Bug 239055

This request was evaluated by Red Hat Product Management for
inclusion in a Red Hat Enterprise Linux release.  Since this
bugzilla is in a component that is not approved for the current
release, it has been closed with resolution deferred.  You may
reopen this bugzilla for consideration in the next release.

Three use cases:
 
1) An IPA server is available and can be detected automatically. Authconfig proposes that server as one of the options. The user selects, modification is possible.
2) The user points authconfig to a IPA server. - Similar to the existing KRB and LDAP setups, but integrated as one IPA tab with only one entry line.
3) Either of those but with an automated kickstart installation.
 
Requirements
The requirements from that should be pretty straight forward:
* Add an additional tab for IPA to authconfig, selecting it deactivates the LDAP/KRB ones (are there others?).
* Have an "detect automatically" botton that fills the entry fields or let's the user select if multiple servers results. This calls out and uses DNS to find IPA realm (given on user input, as appropriate DNS client configuration may not always be already given)
* ipa client code is called to make RHEL a member of the IPA realm
* Integrate with kickstart to allow automatic configuration / selection.

After that authconfig should verify connection to the IPA server, register (if that is needed / already implemented) and provision the required / available certificates and keys. If there is value in using only parts of the IPA features, it should allow selecting which features to use.

Again, if there are additional options, they should be integrated with kickstart.

This bugzilla has Keywords FutureFeature or HardwareEnablement and thus does not meet the
release criteria for FasTrack. This FasTrack request has been denied.
This bugzilla must be addressed in a minor release.

Given IPA can have a complex configuration setup, what we should aim at is building a simple interface in authconfig that calls out an ipa provided script for the actual configuration.

The idea is to provide a minimal set of parameters needed by the script and sufficient for it to connect to the ipa server and automatically configure the client based on information retrieved from the server.
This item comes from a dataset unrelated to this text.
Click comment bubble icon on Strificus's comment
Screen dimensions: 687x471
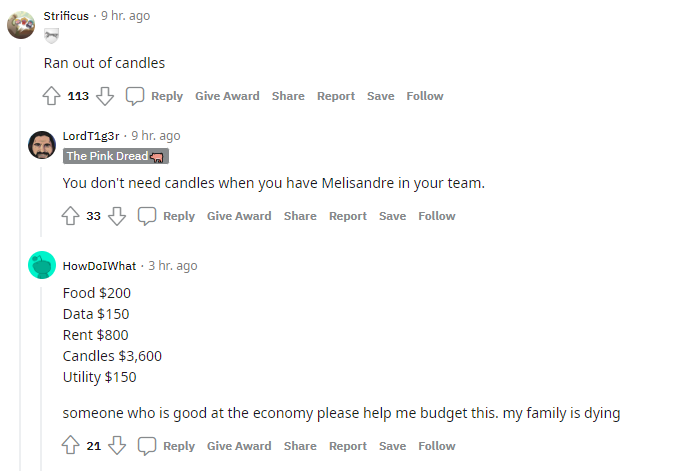[135, 96]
I think there are 1 necessary fields to provide and 3 optional.

Necessary field:
IPA REALM

Optional fields:
Admin username
Admin password
IPA Server FQDN

The realm is necessary to be bale to try and find the ipa server through DNS queries, if that fails the IPA Server FQDN becomes necessary.
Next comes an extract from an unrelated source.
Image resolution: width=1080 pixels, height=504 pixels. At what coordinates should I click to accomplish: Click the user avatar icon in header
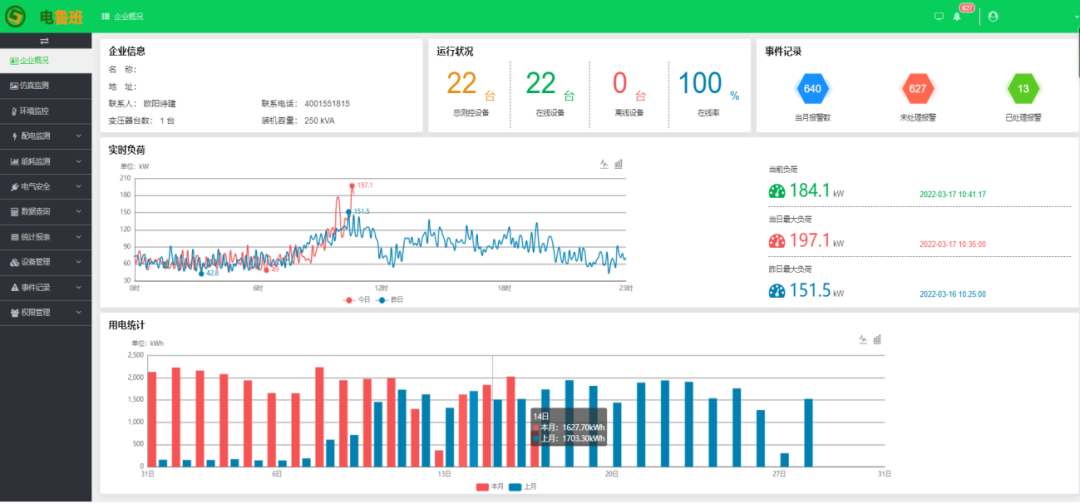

The Admin credentials are optional because the admin may already have a valid kerberos ticket. The Admin username should be prepoluated by checking the credential cache, if there is no credential cache username and password become necessary options, if a credential cache exists the username is prefilled (the user must be able to change it and add an optional password in case the ticket found is not that of a privileged admin.
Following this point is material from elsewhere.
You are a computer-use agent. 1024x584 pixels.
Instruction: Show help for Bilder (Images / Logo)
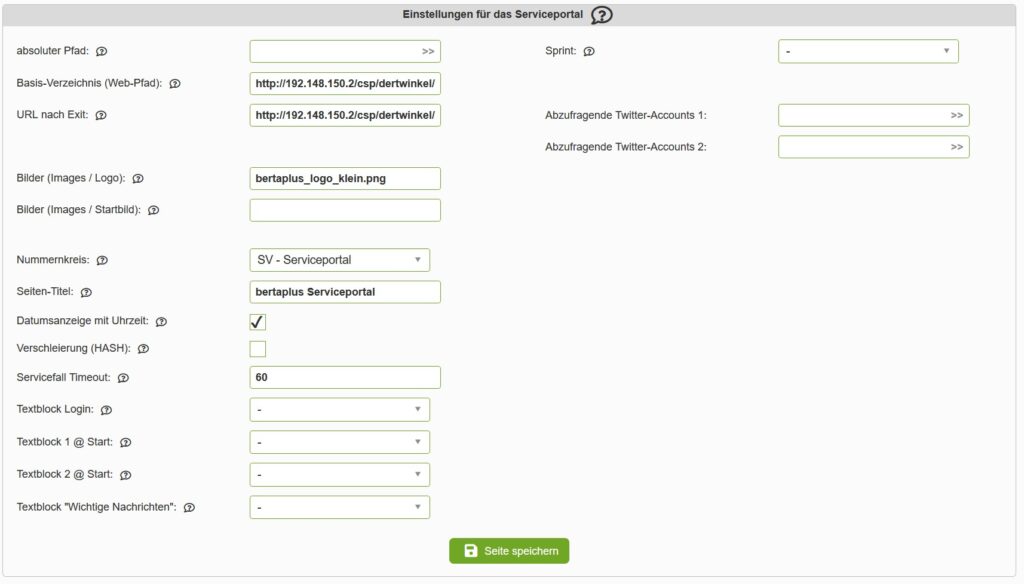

The good thing about this design is that it could be used unchanged also to configure samba/winbindd I think. The amount of information needed would be the same.

If autodiscovery of credentials caches etc.. is too complex for a first release it is perfectly fine to require admin username and password in a first implementation, and not make them options.

Simo.

This request was evaluated by Red Hat Product Management for
inclusion, but this component is not scheduled to be updated in
the current Red Hat Enterprise Linux release. If you would like
this request to be reviewed for the next minor release, ask your
support representative to set the next rhel-x.y flag to "?".

The support for adding/removing pam_sss and nss_sss to the configuration files is already there. Backporting the full support from RHEL-6 would be too intrusive.